* **ACTIVITY**
Your answer should be the line containing "[button] (1199, 48)" and every line after it to the end of the records below, word for word.
[[ INPUT DATA open ]]
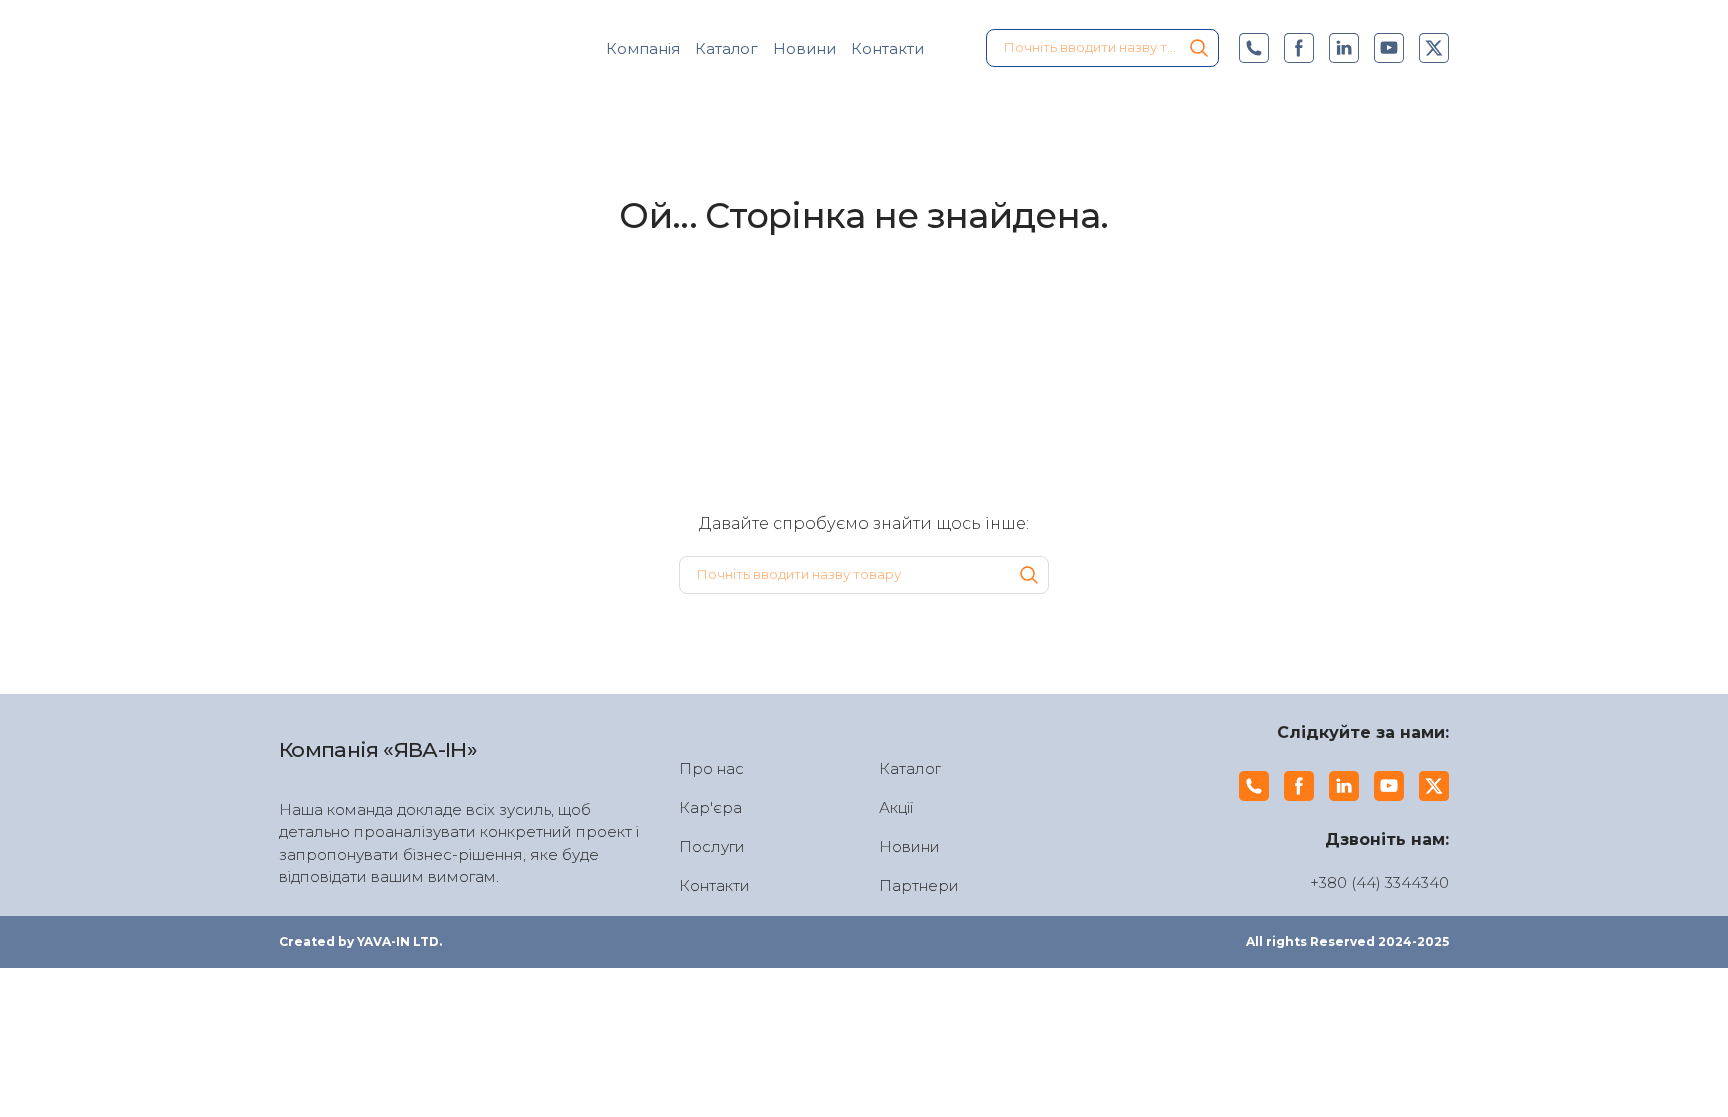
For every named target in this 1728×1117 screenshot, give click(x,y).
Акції (896, 807)
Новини (804, 48)
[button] (1199, 48)
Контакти (887, 48)
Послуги (712, 846)
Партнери (919, 885)
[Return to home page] (389, 48)
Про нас (711, 768)
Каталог (726, 48)
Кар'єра (710, 807)
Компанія (643, 48)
[[ INPUT DATA closed ]]
* **OUTPUT FOR THIS EXERCISE**
[button] (1199, 48)
Контакти (887, 48)
Послуги (712, 846)
Партнери (919, 885)
[Return to home page] (389, 48)
Про нас (711, 768)
Каталог (726, 48)
Кар'єра (710, 807)
Компанія (643, 48)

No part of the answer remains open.